ALEXANDER STUBB, the presidential candidate of the National Coalition, remains the public favourite to succeed President Sauli Niinistö, reveals an opinion poll commissioned by YLE.
Support for Stubb decreased by four percentage points from the previous month to 27 per cent, but he remains ahead of his closest rival, Pekka Haavisto (Greens), who was the preferred candidate of 23 per cent of the poll respondents for the second month in succession.
Jussi Halla-aho (PS), the poll found, has made the most successful push in the final stretch of campaigning, with his popularity surging from 10 per cent in December to 18 per cent in January. Halla-aho consequently emerged as the third most popular candidate ahead of Olli Rehn (Centre), who registered a two-point up-tick in support to 14 per cent.
Halla-aho’s late surge is reflected also in the latest opinion poll by Helsingin Sanomat.
The results indicate that the presidential elections are shaping up to be very exciting particularly in regards to the three leading candidates, Jari Pajunen, the managing director of Taloustutkimus, stated to YLE on Thursday.

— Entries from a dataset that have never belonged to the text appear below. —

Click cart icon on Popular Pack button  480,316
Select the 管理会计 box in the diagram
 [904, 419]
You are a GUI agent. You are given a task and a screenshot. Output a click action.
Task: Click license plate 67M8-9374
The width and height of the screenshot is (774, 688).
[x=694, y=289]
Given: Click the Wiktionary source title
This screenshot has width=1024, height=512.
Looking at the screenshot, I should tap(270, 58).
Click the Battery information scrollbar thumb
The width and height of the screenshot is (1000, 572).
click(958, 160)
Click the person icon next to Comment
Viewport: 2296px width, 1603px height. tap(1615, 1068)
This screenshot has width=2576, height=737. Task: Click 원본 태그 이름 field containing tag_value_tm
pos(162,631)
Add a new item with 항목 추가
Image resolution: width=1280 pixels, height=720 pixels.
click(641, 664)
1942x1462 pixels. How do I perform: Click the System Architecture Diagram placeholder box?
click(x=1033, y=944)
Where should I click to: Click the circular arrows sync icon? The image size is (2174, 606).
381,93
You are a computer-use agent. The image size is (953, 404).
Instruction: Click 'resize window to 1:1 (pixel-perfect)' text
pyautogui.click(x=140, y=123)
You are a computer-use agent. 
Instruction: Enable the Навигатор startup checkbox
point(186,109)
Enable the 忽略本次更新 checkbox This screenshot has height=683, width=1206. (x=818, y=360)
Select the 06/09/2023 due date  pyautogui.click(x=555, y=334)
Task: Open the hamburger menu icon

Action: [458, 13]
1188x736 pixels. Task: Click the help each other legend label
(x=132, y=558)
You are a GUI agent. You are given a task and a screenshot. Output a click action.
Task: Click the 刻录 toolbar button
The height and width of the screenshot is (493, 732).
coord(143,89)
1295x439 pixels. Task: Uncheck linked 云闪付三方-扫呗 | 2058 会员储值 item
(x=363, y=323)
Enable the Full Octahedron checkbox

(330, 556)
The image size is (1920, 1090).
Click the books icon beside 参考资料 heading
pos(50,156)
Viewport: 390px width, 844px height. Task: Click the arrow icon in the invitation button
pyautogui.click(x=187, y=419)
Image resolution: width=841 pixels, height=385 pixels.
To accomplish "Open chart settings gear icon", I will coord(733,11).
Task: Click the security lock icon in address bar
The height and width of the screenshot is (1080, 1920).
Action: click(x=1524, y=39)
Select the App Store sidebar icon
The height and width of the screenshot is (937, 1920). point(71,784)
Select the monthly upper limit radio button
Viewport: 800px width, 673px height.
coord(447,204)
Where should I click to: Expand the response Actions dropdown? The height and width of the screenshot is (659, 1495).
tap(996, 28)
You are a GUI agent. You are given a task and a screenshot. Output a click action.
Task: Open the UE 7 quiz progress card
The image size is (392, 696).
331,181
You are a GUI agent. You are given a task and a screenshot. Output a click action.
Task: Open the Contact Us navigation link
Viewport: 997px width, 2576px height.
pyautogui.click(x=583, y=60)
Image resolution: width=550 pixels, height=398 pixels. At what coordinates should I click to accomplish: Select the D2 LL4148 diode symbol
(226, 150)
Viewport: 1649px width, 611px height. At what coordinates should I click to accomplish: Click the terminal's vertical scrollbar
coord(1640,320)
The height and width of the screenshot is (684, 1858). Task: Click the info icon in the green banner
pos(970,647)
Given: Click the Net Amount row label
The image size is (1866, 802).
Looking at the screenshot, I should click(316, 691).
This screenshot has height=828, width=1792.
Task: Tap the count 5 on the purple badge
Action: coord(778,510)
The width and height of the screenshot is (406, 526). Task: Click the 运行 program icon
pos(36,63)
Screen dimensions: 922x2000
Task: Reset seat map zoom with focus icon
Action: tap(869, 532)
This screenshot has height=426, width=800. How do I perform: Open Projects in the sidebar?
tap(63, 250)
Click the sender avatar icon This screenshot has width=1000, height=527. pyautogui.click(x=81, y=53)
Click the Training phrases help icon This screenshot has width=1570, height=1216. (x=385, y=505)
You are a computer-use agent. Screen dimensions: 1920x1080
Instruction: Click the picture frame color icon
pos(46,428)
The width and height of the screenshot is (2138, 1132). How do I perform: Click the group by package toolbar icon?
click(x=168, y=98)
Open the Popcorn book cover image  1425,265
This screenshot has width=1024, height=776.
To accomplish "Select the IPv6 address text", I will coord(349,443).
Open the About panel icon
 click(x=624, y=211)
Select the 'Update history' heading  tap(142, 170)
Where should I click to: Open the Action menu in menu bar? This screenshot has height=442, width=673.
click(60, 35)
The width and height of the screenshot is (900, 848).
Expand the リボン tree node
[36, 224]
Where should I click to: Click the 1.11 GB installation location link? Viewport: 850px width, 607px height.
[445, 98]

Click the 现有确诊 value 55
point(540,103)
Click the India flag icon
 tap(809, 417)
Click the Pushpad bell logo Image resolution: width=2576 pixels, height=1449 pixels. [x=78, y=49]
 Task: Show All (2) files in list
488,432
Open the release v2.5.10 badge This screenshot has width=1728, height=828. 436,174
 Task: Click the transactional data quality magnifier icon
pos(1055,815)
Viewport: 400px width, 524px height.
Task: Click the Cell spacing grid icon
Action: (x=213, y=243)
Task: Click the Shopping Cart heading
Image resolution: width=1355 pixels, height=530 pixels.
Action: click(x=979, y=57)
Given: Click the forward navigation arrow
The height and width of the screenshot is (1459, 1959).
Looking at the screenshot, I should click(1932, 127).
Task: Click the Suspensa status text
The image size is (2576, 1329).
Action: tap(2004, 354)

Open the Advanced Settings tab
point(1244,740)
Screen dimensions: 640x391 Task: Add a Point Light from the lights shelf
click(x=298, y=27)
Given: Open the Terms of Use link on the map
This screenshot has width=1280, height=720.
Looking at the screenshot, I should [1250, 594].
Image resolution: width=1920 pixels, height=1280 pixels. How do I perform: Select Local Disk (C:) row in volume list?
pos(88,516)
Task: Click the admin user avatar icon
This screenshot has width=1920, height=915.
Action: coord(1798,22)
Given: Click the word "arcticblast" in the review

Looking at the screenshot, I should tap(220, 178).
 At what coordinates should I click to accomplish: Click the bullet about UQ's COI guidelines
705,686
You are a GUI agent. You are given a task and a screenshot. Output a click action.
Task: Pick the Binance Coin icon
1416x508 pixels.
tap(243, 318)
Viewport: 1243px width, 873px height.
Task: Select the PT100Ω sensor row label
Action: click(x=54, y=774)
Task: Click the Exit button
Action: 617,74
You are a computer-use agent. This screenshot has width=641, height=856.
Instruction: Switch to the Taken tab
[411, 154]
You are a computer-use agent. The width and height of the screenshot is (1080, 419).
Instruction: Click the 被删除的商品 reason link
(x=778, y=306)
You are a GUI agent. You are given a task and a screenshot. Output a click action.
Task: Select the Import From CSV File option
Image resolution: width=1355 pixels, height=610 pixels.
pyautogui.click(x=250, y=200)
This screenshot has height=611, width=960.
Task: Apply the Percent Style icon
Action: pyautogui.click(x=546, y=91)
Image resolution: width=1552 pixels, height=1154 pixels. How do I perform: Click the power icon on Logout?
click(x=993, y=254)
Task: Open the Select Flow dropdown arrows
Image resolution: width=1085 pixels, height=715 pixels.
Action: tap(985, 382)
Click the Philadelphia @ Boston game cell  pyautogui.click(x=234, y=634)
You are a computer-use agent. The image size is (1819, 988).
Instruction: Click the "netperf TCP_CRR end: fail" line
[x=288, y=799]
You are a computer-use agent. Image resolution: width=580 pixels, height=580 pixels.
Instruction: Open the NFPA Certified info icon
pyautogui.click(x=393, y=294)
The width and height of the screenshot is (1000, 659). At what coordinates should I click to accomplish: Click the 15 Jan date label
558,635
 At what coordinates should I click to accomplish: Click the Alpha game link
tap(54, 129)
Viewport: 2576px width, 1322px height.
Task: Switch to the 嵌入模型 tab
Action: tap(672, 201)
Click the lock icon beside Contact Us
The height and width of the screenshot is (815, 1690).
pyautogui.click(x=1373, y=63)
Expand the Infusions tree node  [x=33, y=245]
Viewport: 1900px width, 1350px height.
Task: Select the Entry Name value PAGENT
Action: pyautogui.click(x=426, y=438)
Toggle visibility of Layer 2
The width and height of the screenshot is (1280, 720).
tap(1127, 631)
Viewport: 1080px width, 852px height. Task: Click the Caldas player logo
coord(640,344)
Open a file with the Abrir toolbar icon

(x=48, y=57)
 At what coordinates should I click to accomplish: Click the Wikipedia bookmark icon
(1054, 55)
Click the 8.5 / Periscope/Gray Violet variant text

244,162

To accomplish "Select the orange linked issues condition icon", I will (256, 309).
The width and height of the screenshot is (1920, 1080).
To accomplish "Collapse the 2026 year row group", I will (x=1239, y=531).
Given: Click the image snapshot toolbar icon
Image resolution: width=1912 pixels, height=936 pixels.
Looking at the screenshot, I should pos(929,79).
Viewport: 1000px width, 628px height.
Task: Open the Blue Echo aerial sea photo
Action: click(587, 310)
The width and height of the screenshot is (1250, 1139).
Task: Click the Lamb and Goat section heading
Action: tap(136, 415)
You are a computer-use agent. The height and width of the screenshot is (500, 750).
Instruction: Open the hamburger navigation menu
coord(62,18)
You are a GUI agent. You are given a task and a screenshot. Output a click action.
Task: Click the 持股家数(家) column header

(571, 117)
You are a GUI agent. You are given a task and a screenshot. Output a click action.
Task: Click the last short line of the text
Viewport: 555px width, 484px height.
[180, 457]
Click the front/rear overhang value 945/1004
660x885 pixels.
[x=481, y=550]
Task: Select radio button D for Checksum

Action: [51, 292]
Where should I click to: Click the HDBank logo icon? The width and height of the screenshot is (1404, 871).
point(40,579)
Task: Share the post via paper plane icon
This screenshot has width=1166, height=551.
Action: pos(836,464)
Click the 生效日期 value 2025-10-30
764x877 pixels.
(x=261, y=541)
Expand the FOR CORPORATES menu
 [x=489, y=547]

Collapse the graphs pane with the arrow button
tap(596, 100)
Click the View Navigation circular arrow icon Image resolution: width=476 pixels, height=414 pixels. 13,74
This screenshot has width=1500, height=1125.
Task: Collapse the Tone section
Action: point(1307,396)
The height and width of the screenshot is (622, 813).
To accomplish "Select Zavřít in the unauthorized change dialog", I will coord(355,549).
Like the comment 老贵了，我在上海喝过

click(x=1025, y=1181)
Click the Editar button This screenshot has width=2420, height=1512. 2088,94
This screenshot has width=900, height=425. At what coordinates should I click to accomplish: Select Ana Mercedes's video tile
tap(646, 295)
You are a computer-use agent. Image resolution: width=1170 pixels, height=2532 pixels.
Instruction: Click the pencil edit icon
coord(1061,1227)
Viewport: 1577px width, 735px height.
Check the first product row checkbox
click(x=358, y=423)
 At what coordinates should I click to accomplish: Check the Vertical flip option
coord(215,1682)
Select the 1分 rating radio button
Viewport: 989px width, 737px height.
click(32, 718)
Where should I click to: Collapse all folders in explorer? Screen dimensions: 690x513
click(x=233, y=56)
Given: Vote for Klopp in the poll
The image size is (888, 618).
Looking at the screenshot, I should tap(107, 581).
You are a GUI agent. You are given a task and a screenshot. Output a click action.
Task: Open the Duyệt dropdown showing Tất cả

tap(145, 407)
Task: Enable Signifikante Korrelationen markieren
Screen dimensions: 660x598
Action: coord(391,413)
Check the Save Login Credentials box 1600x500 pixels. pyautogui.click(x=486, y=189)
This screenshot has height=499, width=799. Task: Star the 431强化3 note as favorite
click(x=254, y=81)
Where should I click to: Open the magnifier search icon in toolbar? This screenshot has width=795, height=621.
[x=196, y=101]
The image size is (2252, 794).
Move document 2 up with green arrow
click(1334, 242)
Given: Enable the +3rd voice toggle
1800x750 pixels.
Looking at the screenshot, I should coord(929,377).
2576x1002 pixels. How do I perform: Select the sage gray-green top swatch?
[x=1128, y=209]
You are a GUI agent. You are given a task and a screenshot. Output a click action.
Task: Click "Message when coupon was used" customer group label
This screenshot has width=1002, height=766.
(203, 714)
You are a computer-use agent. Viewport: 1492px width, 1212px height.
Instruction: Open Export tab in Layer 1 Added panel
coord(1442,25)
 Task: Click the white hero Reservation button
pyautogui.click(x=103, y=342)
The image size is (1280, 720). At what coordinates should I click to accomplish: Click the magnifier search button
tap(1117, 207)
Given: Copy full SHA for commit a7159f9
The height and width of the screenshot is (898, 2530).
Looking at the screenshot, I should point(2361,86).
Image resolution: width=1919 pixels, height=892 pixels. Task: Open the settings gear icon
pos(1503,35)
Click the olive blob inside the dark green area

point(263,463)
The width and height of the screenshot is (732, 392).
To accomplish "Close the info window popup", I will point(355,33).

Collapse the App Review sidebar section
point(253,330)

“Even major changes can happen in the final stretch. We’re set to have a very exciting Sunday evening,” he said.
A factor contributing to the excitement is that the share of uncertain voters has increased substantially from the previous month, by 10–15 points to nearly 25 per cent.
“The results will depend a lot on how the candidates are able to realise their potential support. Uncertain voters will play a central role there,” he reminded.
Pajunen said Halla-aho’s late surge is attributable largely to growing support from within the Finns Party. Rehn, in turn, has won over people who supported Paavo Väyrynen, a former chairperson of the Centre, in December. Väyrynen dropped out of the presidential race after failing to secure the 20,000 statements of support required to run as the candidate of a constituency association.
Stubb has not lost support in any particular direction, according to Pajunen. Although Halla-aho has been one beneficiary of his final-stretch difficulties, he has also lost the support of voters without fixed party affiliations.
“He’s still the National Coalition’s candidate,” summed up Pajunen.
Haavisto and Halla-aho establishing themselves as the most popular candidates among under 35-year-old voters ahead of Stubb is another noteworthy development, according to him.
Stubb, the poll revealed, would defeat all his rival candidates in the second round of voting, a run-off between the two most popular candidates in the first round. While Haavisto and Rehn would mount the most serious challenges, Stubb would beat them relatively soundly, winning 59 per cent of the vote.
His margin of victory would be greater against Halla-aho: 75 to 25 per cent. Halla-aho would lose the run-off also against Haavisto and Rehn, with the former projected to win 63 per cent and the latter 72 per cent of the vote against him.
A Haavisto-Rehn run-off would result in a narrow, two-point win for Rehn.
YLE on Thursday reported that Li Andersson (LA) has overtaken Jutta Urpilainen (SDP) as the fifth most popular candidate in the poll section representing the first round of voting. Support for Andersson has risen by two points to seven per cent from the previous month, whereas that for Urpilainen has declined by two points to five per cent.
“Andersson has managed to get the Left Alliance’s supporters more firmly behind her. Urpilainen is possibly in the reverse situation, with people leaving her to back Haavisto,” analysed Pajunen.
The finding, he added, is indicative of tactical voting. “Are people voting against someone or for someone?”
Support for Mika Aaltola has waned by a point to three per cent since December. Sari Essayah continues to poll at two per cent, while Harry Harkimo (MN) has seen his popularity diminish by a point to one per cent.
Taloustutkimus contacted 1,517 people by phone for the poll on 17–23 January. Pajunen highlighted to the public broadcasting company that phone polls have tended to reflect the ultimate election results more accurately than online ones.
More than two-thirds, or 1,149, of the people contacted were able and willing to disclose which candidate would receive their vote in the first round of the elections. The results have a margin of error of two points.
The first round of voting in the presidential elections is on Sunday, 28 January. The second round of voting, which will be held if no candidate wins more than 50 per cent of the votes cast in the first round, is scheduled to take place on Sunday, 11 February.